STI with polymorphism

In a Rails 8 app I’m building, there’s a model with a polymorphic association to a model stored in a STI table. Here’s a simplified example of the model:

class Presence < ApplicationRecord
  belongs_to :publishable, polymorphic: true
end

Then there’s the base class for the STI model:

class Grouping < ApplicationRecord
end

And the subclass:

class Blog < Grouping
  has_one :presence, as: :publishable
end

The problem with this setup is that Blog.presence will return nil, even if the record exists. That’s because the presence association looks for the base class rather than the subclass:

SELECT \"groupings.*\" FROM \"groupings\" WHERE \"groupings\".\"type\" = 'Grouping'

After digging through Rails’ source code, I found that overwriting the polymorphic_name on the class solves the issue:

class Blog < Grouping
  has_one :presence, as: :publishable

  def self.polymorphic_name = name
end

Now the correct class name is used in the query and everything works as expected. The full test suite runs green, and there are no side-effects so far, although it seems odd to me that the polymorphic_name of the base class is used by default.

But how safe is it to do this? Will it possibly break something else in the future? And is there a better approach?

Isn’t Blog.presence calling the Object#presence method, rather than referring to a has_one association? Object

1 Like

Hmm, you’re right. Not sure if that’s the issue, but I should change that anyway. Thanks for pointing it out!

I attempted to reproduce the issue, but the following test was successful.

Is there any prerequisite I might be overlooking?

# frozen_string_literal: true

require "bundler/inline"

gemfile(true) do
  source "https://rubygems.org"

  gem "rails"
  # If you want to test against edge Rails replace the previous line with this:
  # gem "rails", github: "rails/rails", branch: "main"

  gem "sqlite3"
end

require "active_record/railtie"
require "minitest/autorun"

# This connection will do for database-independent bug reports.
ENV["DATABASE_URL"] = "sqlite3::memory:"

class TestApp < Rails::Application
  config.load_defaults Rails::VERSION::STRING.to_f
  config.eager_load = false
  config.logger = Logger.new($stdout)
  config.secret_key_base = "secret_key_base"
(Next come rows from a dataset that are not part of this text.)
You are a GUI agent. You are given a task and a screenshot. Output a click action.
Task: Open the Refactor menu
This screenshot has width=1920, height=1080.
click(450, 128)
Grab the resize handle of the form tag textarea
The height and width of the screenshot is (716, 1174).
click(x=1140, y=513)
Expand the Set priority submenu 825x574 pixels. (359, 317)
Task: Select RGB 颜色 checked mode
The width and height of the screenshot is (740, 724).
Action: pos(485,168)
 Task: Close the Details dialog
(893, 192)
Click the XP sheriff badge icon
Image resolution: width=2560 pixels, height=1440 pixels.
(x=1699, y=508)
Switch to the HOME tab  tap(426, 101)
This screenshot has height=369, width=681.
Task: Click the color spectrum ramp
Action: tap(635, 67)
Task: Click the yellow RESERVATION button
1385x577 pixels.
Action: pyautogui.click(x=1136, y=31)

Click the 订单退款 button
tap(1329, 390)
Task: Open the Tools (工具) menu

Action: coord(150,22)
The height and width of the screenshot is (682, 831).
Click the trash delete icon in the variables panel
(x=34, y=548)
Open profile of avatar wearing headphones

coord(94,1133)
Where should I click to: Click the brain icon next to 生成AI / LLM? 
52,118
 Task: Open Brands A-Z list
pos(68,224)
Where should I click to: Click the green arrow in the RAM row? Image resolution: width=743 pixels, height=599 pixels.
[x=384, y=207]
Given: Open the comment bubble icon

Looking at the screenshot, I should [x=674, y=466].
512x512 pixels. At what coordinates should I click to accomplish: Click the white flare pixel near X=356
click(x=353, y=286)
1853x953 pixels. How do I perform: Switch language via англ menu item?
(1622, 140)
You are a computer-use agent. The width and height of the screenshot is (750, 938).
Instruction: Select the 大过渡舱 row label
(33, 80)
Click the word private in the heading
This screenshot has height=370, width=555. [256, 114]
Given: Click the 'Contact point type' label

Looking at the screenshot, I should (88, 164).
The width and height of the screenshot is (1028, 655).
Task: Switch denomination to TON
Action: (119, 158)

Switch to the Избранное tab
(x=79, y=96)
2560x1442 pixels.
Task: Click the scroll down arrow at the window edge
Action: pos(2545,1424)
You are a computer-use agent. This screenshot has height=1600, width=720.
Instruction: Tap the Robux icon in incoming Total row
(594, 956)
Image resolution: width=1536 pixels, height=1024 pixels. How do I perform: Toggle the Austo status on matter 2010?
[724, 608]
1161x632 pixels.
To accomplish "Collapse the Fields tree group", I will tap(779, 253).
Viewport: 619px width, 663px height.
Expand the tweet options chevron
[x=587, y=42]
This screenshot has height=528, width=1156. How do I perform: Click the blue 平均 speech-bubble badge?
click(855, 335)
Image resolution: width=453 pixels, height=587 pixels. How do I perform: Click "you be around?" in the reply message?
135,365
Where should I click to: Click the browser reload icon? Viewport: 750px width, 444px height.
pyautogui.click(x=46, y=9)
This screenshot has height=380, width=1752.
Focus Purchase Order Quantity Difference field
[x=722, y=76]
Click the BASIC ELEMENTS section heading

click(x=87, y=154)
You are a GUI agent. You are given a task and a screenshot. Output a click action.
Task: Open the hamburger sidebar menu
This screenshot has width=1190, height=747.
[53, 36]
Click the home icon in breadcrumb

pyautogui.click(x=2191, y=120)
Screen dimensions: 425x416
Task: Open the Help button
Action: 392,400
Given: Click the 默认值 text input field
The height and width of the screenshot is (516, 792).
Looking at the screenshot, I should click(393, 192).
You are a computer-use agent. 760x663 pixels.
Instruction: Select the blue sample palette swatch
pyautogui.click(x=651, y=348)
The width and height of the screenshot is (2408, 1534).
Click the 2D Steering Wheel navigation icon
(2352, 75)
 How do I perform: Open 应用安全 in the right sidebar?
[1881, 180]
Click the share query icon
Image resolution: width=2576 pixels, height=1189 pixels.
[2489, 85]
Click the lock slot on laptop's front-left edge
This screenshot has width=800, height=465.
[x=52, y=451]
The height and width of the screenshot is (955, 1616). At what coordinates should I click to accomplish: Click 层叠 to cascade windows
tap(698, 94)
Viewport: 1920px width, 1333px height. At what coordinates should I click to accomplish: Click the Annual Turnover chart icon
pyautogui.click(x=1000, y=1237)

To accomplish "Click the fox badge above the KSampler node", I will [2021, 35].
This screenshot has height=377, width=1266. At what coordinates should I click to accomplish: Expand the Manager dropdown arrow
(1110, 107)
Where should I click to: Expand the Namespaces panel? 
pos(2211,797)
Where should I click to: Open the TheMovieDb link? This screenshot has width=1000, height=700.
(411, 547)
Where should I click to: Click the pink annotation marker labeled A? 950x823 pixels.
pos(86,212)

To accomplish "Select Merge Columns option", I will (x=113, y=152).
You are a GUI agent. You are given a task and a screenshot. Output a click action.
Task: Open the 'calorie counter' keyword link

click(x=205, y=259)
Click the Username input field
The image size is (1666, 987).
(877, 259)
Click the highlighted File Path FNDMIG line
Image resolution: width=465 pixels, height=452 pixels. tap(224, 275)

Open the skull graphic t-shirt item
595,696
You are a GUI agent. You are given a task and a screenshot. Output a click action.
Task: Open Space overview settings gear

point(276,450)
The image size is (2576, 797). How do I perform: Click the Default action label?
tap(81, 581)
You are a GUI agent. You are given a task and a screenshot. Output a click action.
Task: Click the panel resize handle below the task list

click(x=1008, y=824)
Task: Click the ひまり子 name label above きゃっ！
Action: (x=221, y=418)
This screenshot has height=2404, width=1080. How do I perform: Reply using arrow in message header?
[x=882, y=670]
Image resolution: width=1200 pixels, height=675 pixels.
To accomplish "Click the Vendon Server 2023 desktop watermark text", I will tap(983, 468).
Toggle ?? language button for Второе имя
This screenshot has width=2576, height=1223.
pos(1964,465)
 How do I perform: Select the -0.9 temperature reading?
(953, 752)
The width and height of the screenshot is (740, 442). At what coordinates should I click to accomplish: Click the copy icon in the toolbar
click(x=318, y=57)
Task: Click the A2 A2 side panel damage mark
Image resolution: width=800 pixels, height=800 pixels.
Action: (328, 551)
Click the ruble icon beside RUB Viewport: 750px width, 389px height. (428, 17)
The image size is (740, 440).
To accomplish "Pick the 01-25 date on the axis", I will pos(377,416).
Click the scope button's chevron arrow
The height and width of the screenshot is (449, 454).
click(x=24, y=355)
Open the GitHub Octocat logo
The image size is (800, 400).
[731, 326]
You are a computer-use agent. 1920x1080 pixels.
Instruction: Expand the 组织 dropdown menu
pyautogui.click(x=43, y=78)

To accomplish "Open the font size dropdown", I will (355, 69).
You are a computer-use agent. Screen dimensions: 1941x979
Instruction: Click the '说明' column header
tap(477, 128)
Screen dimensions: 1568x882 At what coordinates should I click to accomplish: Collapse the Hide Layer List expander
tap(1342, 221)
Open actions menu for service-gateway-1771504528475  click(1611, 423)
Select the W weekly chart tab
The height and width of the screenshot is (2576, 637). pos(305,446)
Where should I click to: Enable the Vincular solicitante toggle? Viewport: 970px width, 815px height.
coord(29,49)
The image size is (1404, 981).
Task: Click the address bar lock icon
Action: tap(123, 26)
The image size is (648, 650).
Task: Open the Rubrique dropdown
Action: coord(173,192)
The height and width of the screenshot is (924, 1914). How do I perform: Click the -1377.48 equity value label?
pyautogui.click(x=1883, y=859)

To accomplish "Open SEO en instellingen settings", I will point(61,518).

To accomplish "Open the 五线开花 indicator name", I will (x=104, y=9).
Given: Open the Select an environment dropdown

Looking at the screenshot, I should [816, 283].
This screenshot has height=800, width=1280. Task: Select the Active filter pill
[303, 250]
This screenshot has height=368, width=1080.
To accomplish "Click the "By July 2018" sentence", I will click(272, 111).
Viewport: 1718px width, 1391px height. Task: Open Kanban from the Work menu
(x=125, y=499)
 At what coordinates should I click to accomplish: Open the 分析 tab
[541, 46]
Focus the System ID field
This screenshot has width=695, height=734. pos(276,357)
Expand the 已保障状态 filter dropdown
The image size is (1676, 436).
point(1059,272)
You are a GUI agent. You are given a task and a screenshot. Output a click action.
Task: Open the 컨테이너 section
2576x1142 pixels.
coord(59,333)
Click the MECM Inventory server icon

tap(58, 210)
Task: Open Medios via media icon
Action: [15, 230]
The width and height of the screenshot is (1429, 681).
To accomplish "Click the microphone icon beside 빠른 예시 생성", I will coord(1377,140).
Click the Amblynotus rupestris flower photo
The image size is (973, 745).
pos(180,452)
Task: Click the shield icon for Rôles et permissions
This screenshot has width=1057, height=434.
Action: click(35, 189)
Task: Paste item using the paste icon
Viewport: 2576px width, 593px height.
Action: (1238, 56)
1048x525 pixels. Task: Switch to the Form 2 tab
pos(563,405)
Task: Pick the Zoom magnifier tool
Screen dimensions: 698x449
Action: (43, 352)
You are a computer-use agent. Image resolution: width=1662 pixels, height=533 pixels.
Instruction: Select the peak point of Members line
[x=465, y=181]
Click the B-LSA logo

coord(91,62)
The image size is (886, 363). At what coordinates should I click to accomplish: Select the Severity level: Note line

  config.active_record.encryption.primary_key = "primary_key"
  config.active_record.encryption.deterministic_key = "deterministic_key"
  config.active_record.encryption.key_derivation_salt = "key_derivation_salt"
end
Rails.application.initialize!

ActiveRecord::Schema.define do
  create_table :groupings, force: true do |t|
    t.string :type
  end

  create_table :presences, force: true do |t|
    t.integer :publishable_id
    t.string :publishable_type
  end
end

class Grouping < ActiveRecord::Base
end

class Blog < Grouping
  has_one :presence, as: :publishable
end

class Presence < ActiveRecord::Base
  belongs_to :publishable, polymorphic: true
end

class BugTest < ActiveSupport::TestCase
  def test_association_stuff
    blog = Blog.create!
    blog.create_presence!

    blog = Blog.first
    assert blog.presence
    assert_equal blog.presence.id, Presence.first.id
    assert_equal blog.id, Presence.first.publishable.id
  end
end

Thanks for digging deeper into it. Meanwhile, I’ve renamed the :presence association to :publication, which in hindsight is more intuitive anyway. After doing so, the issue went away, and now I can’t reproduce it. So maybe it was a clash with the presence method, perhaps some unexpected side effect? I’m not sure, but everything is working as expected now.

Rails API documentation states:

Using polymorphic associations in combination with single table inheritance (STI) is a little tricky. In order for the associations to work as expected, ensure that you store the base model for the STI models in the type column of the polymorphic association.